Contributions of authors

Sanam Safi (SS), Steven Kwasi Korang (SKK), and Emil E. Nielsen (EEN) conceived, designed and drafted the protocol.

Joshua Feinberg (JF), Naqash J Sethi (NJS), Janus C. Jakobsen (JCJ), and Christian Gluud (CG) provided general advice and revised the protocol.

All authors agreed on the final protocol version.

Sources of support

Internal sources

  • No sources of support supplied

External sources

  • This project was supported by the National Institute for Health Research, via Cochrane Infrastructure to the Heart Group. The views and opinions expressed therein are those of the authors and do not necessarily reflect those of the Systematic Reviews Programme, NIHR, NHS or the Department of Health., UK.

Declarations of interest

The performance of this review is free of any real or perceived bias introduced by receipt of any benefit in cash or kind, on any subsidy derived from any source that may have or be perceived to have an interest in the outcomes of the review.

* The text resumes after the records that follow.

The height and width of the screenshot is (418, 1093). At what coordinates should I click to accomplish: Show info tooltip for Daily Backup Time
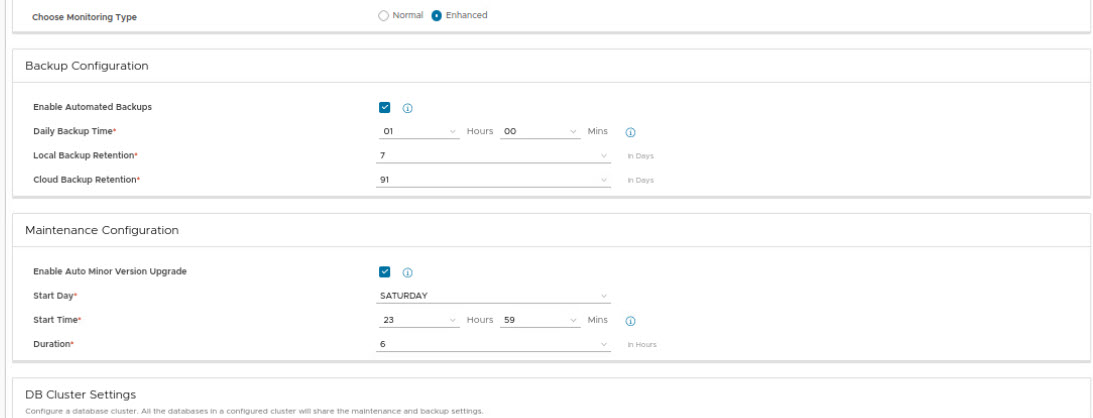(x=630, y=132)
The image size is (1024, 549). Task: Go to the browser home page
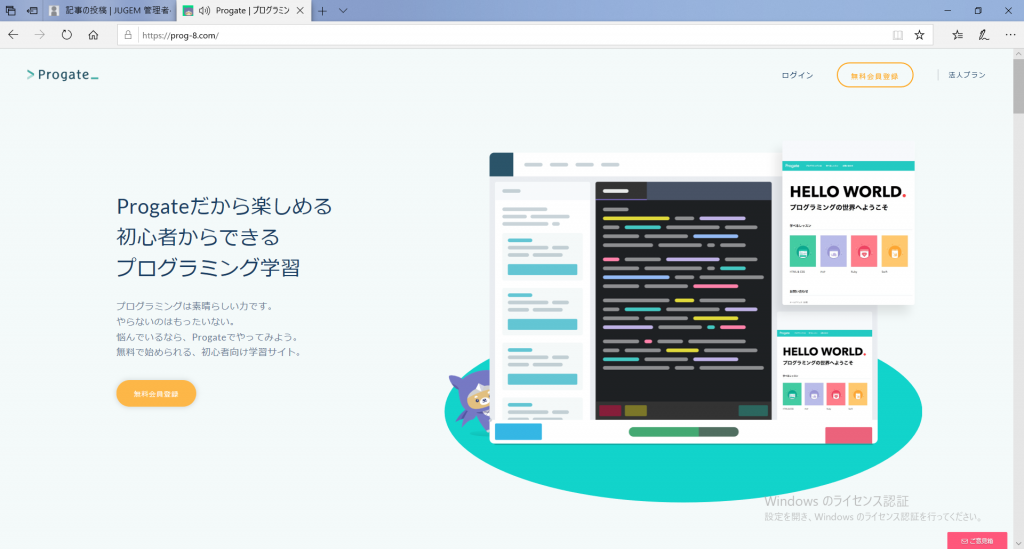[93, 34]
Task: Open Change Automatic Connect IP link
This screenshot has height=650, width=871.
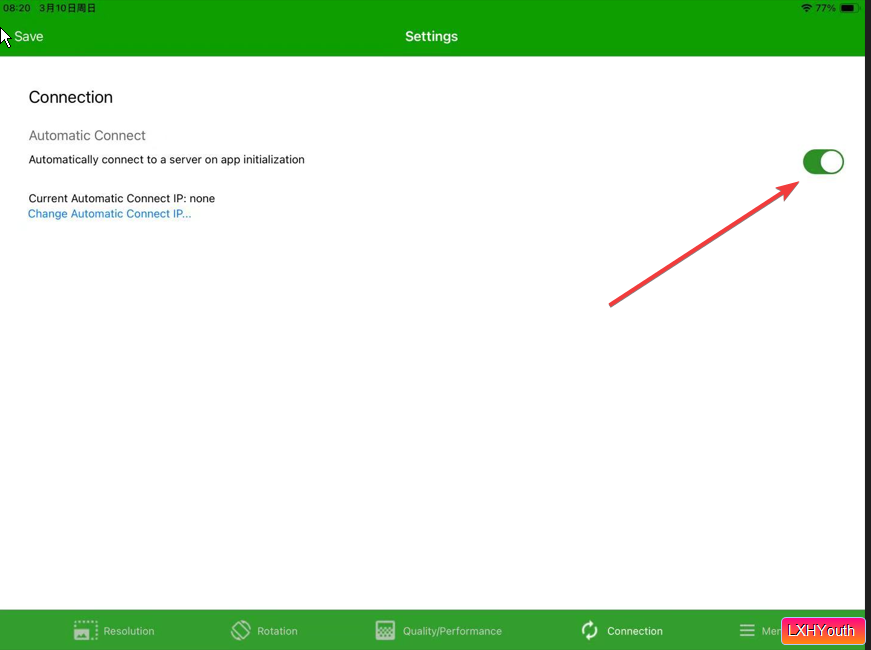Action: click(x=109, y=214)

Sanam Safi (SS): no conflict of interest.

Steven Kwasi Korang (SKK): no conflict of interest.

Emil E Nielsen (EEN): no conflict of interest.

Naqash J Sethi (NJS): no conflict of interest.

Joshua Feinberg (JF): no conflict of interest.

Christian Gluud (CG): member of The Copenhagen Trial Unit's task force for developing TSA methods, manual, and software available free of charge at www.ctu.dk/tsa.

Januc C Jakobsen (JCJ): no conflict of interest.